- _Reading text_:
The Kentucky Department of Education’s (KDE) Family Partnership Council discussed new guidance for the “Read at Home” plans the department has started rolling out for schools and districts during its meeting on March 9.
“Read at Home” guidance came about as part of Senate Bill 9 (2022), which requires KDE to provide supports around “Read at Home” plans, among several other reforms to help with reading proficiency.
Representatives with KDE’s Office of Teaching and Learning updated the council on the guidance and answered questions regarding the new law.
Beginning with the 2023-2024 school year, if a student’s rate of progress toward proficiency in reading needs accelerated interventions (as demonstrated by the results of an approved universal screener and reading diagnostic assessment), the local school district shall provide the families of such identified kindergarten through grade 3 students with a “Read at Home” plan (KRS 158.305).
To help districts effectively implement “Read at Home” plans in collaboration with families, KDE has partnered with the Kentucky Collaborative for Families and Schools to develop the guidance for ensuring high-impact, research-based family engagement best practices for relationship-building and two-way communications. The guidance can be found in the Read At Home Plan Guidance document.

(Pixel coordinate grounding lines)
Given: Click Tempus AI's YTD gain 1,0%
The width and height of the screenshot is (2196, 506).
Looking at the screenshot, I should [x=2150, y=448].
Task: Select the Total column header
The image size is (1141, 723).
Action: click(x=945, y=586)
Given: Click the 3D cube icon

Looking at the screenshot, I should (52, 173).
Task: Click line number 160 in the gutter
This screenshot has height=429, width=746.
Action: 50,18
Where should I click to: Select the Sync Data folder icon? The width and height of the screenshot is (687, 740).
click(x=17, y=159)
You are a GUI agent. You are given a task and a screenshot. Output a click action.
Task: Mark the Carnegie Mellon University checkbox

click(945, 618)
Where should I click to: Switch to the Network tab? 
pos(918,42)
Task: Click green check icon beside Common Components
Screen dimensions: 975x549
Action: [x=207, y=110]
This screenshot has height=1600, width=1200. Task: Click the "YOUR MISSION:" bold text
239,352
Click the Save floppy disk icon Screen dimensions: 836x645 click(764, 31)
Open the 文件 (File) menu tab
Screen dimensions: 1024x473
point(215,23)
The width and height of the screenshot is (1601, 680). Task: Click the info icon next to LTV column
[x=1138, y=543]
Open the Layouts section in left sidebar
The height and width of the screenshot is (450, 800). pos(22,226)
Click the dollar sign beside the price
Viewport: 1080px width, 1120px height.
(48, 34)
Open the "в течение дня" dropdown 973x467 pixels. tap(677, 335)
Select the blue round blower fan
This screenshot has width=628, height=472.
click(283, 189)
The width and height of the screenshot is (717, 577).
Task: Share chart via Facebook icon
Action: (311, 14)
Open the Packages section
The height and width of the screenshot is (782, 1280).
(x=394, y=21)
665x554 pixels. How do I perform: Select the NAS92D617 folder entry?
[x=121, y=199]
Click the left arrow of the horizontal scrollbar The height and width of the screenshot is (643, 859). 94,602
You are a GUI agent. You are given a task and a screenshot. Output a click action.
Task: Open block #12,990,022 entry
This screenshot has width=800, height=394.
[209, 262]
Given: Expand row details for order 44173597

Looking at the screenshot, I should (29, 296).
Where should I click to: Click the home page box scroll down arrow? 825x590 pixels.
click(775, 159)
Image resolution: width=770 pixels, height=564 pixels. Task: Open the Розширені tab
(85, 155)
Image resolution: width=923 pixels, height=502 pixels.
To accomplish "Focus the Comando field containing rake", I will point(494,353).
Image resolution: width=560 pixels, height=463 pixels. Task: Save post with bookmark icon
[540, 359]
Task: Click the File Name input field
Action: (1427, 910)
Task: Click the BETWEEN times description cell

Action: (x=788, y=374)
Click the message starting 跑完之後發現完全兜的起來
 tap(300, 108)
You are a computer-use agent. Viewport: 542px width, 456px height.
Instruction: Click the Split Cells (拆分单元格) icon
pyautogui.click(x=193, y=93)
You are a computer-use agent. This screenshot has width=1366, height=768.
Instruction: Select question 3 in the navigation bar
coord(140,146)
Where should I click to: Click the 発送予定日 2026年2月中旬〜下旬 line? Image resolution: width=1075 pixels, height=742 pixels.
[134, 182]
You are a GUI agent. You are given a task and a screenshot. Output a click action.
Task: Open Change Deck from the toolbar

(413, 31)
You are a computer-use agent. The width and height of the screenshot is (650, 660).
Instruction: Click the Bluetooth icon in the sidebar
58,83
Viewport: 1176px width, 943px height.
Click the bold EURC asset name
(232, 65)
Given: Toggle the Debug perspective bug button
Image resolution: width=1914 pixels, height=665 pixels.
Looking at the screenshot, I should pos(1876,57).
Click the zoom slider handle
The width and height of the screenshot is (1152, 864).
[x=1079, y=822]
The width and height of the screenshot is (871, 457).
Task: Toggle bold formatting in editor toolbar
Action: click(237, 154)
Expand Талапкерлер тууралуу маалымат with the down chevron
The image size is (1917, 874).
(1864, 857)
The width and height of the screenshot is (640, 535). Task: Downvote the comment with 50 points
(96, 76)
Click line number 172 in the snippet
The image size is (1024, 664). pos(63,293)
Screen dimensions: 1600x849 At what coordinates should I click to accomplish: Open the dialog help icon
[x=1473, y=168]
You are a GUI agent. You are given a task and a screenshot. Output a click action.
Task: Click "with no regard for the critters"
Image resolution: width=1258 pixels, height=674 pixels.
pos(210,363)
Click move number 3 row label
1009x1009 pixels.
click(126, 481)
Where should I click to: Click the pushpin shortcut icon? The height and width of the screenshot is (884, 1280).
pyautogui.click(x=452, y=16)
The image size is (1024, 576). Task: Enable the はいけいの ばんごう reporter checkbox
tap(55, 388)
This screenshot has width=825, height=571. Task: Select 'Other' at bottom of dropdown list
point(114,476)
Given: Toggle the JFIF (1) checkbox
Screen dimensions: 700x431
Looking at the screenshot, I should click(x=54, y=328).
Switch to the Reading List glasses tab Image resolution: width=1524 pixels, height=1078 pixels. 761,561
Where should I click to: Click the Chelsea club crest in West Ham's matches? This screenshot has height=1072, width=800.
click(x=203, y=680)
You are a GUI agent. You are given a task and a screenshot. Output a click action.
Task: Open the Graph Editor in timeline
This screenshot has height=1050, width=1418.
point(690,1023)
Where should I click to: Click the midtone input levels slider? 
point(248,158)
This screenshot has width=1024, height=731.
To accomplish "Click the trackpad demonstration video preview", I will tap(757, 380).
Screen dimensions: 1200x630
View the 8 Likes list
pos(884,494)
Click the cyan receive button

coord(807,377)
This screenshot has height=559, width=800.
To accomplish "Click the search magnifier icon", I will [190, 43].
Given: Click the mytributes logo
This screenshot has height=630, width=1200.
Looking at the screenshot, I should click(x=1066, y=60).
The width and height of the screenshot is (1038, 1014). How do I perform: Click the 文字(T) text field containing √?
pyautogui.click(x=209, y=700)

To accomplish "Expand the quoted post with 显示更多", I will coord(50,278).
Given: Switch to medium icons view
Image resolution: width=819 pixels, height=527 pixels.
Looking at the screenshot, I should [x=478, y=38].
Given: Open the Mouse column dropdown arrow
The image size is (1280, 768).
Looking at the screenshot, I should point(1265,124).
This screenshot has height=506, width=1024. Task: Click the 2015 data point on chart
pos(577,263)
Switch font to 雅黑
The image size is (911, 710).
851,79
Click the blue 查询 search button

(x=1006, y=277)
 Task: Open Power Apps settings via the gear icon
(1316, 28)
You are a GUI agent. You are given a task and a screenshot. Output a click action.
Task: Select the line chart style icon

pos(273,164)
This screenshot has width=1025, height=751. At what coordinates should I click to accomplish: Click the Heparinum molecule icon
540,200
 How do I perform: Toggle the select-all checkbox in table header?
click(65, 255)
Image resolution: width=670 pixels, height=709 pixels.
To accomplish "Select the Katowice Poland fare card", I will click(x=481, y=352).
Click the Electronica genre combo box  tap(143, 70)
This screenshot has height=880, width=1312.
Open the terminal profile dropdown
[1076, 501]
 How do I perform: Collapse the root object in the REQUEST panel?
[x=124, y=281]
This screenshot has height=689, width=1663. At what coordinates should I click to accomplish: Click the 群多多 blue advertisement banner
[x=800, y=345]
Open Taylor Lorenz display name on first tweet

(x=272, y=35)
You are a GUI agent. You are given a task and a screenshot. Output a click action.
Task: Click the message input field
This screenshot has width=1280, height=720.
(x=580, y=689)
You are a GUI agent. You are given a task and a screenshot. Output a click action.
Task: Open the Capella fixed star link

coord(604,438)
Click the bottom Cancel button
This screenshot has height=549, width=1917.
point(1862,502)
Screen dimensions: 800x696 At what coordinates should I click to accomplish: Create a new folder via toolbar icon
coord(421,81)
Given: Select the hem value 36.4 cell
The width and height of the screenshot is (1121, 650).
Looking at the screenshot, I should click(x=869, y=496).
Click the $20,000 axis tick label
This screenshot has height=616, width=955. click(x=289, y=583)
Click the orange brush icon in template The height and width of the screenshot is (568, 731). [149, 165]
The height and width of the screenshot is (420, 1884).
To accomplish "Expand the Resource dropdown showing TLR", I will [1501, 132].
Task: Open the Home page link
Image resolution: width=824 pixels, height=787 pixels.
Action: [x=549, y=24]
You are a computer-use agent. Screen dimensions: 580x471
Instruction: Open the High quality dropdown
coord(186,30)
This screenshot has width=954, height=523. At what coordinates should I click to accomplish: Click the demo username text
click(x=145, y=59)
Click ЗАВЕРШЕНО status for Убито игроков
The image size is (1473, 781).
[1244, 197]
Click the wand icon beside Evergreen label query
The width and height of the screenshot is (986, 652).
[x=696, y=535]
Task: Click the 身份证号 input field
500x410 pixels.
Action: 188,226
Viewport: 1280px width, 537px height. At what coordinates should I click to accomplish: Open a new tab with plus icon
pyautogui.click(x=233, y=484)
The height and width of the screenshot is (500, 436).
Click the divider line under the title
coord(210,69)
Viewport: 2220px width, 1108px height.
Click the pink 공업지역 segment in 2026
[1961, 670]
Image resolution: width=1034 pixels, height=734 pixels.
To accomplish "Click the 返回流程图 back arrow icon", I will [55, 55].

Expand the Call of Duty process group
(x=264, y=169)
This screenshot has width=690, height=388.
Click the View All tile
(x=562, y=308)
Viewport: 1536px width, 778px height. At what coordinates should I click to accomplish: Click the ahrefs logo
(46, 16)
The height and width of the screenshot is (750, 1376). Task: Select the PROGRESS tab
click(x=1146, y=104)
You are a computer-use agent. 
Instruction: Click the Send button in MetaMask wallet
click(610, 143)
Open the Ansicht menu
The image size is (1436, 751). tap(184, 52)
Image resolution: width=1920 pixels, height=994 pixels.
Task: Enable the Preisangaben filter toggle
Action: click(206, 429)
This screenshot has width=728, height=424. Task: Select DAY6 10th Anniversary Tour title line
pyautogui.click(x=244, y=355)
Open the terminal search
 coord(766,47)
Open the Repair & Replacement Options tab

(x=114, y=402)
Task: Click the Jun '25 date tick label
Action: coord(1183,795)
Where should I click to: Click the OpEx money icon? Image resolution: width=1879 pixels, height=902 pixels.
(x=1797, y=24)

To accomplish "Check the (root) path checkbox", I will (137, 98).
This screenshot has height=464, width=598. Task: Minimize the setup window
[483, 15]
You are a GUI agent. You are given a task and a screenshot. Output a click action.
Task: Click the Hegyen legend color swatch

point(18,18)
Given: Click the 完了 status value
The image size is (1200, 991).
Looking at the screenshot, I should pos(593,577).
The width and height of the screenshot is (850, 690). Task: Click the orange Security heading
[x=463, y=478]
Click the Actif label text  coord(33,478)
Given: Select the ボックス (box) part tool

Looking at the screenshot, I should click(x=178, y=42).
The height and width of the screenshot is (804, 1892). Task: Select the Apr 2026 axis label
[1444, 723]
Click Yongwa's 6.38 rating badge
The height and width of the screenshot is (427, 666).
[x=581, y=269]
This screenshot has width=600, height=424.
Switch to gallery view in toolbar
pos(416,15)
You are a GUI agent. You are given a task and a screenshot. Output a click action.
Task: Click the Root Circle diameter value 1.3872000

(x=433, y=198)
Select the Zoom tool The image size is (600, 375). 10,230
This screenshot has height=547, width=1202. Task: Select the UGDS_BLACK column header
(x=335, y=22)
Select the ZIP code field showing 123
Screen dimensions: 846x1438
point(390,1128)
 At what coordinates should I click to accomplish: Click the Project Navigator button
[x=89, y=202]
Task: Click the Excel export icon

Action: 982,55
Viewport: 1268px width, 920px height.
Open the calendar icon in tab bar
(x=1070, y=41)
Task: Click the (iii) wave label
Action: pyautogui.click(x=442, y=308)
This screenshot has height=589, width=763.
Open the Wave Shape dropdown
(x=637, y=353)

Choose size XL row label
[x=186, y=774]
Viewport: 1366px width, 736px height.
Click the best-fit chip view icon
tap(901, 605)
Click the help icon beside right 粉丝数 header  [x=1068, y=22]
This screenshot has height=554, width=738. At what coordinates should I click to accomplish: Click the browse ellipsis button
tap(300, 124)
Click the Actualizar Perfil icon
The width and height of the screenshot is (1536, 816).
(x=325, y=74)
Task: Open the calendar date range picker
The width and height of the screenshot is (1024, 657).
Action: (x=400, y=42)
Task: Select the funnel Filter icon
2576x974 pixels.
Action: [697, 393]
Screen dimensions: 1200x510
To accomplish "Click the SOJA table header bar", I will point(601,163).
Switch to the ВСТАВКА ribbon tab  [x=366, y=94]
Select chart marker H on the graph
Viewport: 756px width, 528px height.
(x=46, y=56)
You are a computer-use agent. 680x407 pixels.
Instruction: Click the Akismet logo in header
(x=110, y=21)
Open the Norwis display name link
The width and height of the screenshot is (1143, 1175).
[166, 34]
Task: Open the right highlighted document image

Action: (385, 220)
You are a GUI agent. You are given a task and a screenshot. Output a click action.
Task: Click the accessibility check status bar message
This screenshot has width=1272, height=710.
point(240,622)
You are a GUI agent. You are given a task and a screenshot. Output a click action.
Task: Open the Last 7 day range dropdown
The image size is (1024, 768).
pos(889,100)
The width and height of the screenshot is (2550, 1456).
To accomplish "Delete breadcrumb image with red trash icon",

- _How to complete this task_: Rewrite the passage on Kentucky's "Read at Home" plans from "The Kentucky Department" to "with reading proficiency.", switching "Family Partnership Council" to "Family Engagement Council" everywhere it occurs. None of the lines are needed for any of the tasks.

- _Response below_:
The Kentucky Department of Education’s (KDE) Family Engagement Council discussed new guidance for the “Read at Home” plans the department has started rolling out for schools and districts during its meeting on March 9.
“Read at Home” guidance came about as part of Senate Bill 9 (2022), which requires KDE to provide supports around “Read at Home” plans, among several other reforms to help with reading proficiency.